Comodato ed abitazione familiare assegnata ad un coniuge. Capita frequentemente che i genitori concedano al figlio sposato un immobile in comodato, affinché vi conduca la propria vita familiare; del pari, altrettanto spesso accade che, dopo la separazione, il giudice assegni la casa alla moglie collocataria della prole senza la possibilità, per i reali proprietari, di tornarne in possesso.

La giurisprudenza costante considera questo contratto come un comodato a termine e non come un comodato precario.

La conseguenza è che i titolari del bene non possono chiederne la restituzione ad nutum, ma, al contrario, devono dimostrare un bisogno urgente.

Infatti, secondo la Cassazione, il vincolo di destinazione del bene volto al soddisfacimento delle esigenze abitative conferisce all’immobile un termine implicito che non può considerarsi sciolto per effetto della crisi coniugale (Cass. S.U. 20448/2014).

Pertanto, il comodante deve consentire la fruizione del bene al comodatario, salvo che dimostri la sopravvenienza di un bisogno urgente ed imprevisto, che deve avere i connotati di serietà, concretezza e imminenza.

In altre parole, i proprietari dell’immobile, che nella maggioranza dei casi sono i genitori del marito, non possono chiedere alla moglie la restituzione dell’abitazione salvo che dimostrinodi averne bisogno, ma il suddetto bisogno deve qualificarsi come «serio, non voluttuario, né capriccioso o artificiosamente indotto» (Cass. 18619/2010; Cass. 4917/2011).

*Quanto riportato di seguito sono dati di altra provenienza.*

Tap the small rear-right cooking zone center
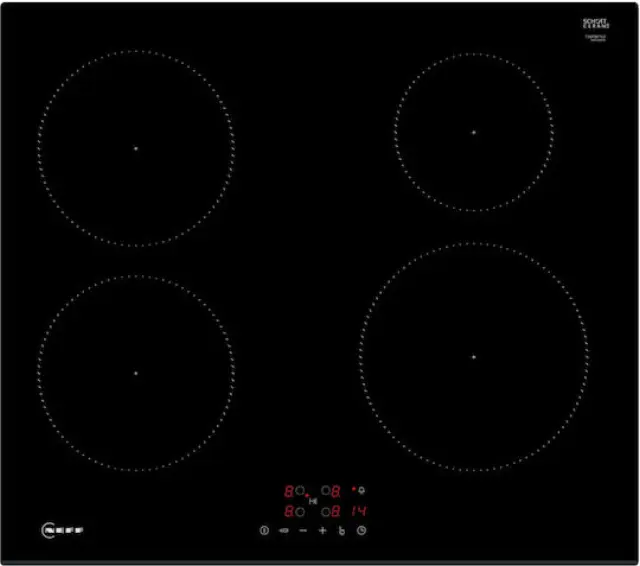Image resolution: width=640 pixels, height=566 pixels. coord(474,132)
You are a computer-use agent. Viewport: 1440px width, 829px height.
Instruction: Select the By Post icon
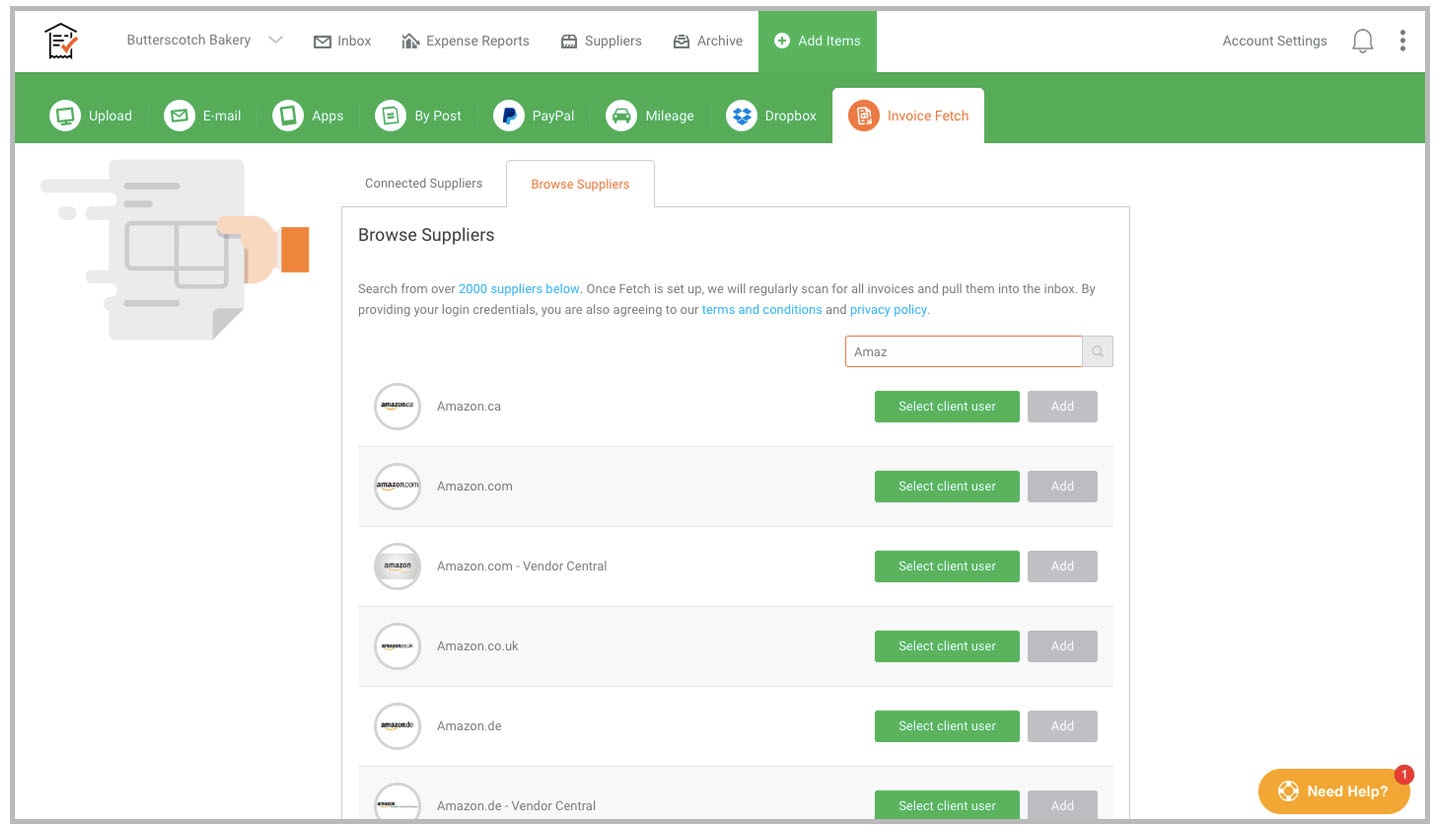point(390,116)
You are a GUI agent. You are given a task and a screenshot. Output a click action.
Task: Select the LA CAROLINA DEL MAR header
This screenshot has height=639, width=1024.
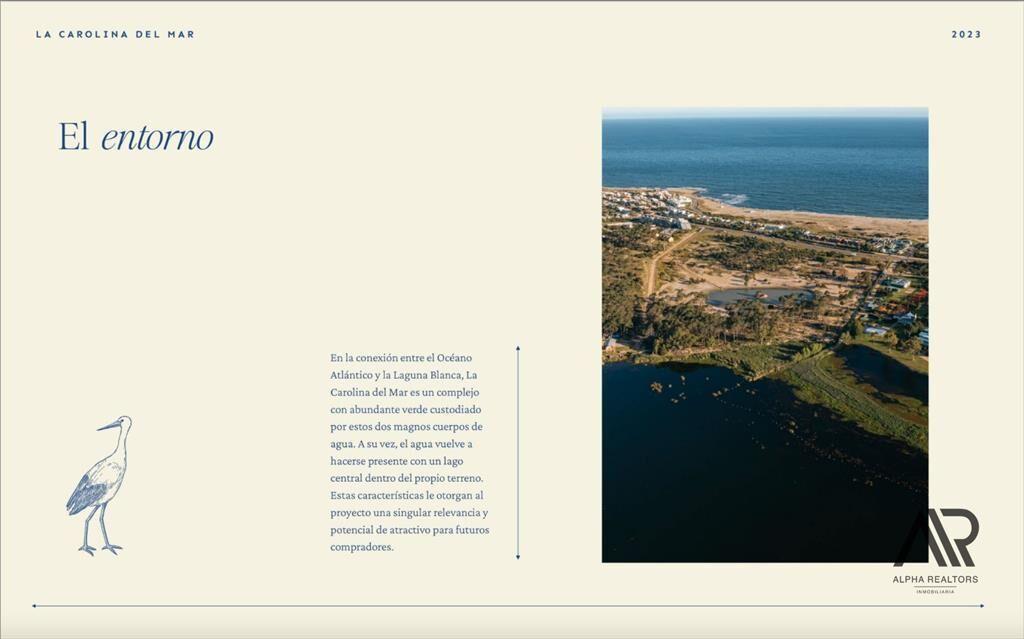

Conclusioni. In definitiva, nel caso di un immobile concesso in comodato ad un amico o ai figli, il comodante non è obbligato al rimborso delle spese, non necessarie né urgenti, sostenute dal comodatario per la migliore sistemazione dell’abitazione, in quanto così dispone l’art. 1808 c.c.

Inoltre, essendo il comodatario un mero detentore, non trova applicazione l’art. 1150 c.c. che, in materia di possesso, prevede il diritto a un’indennità.

Parimenti, è inapplicabile l’art. 936 c.c. in quanto il comodatario non è un terzo, come richiede la norma per aver diritto al rimborso.

Fonte : www.condominioweb.com

About Massimo Montanari
Massimo Montanari, italiano, nato a Lussemburgo il 16 luglio 1961. Formatosi in Confcommercio col ruolo di Segretario delle Delegazioni di Sarsina e Mercato Saraceno, dal 2011 ha deciso di cambiare percorso lavorativo ed ha portato il suo bagaglio di esperienza nel Settore Sindacale dell'Associazione Cesenate. Attualmente si occupa di varie categorie Sindacali all'interno di Confcommercio e tra queste quella che ha avuto i maggiori risultati in termini di aumento di Associati è proprio la F.I.M.A.A. Cesena della quale è Segretario Provinciale. Buon Tennista, è anche grande appassionato di Basket ed è attivo nel mondo del Volontariato. “Malamente opera chi dimentica ciò che ha imparato". ”Tito Maccio Plauto"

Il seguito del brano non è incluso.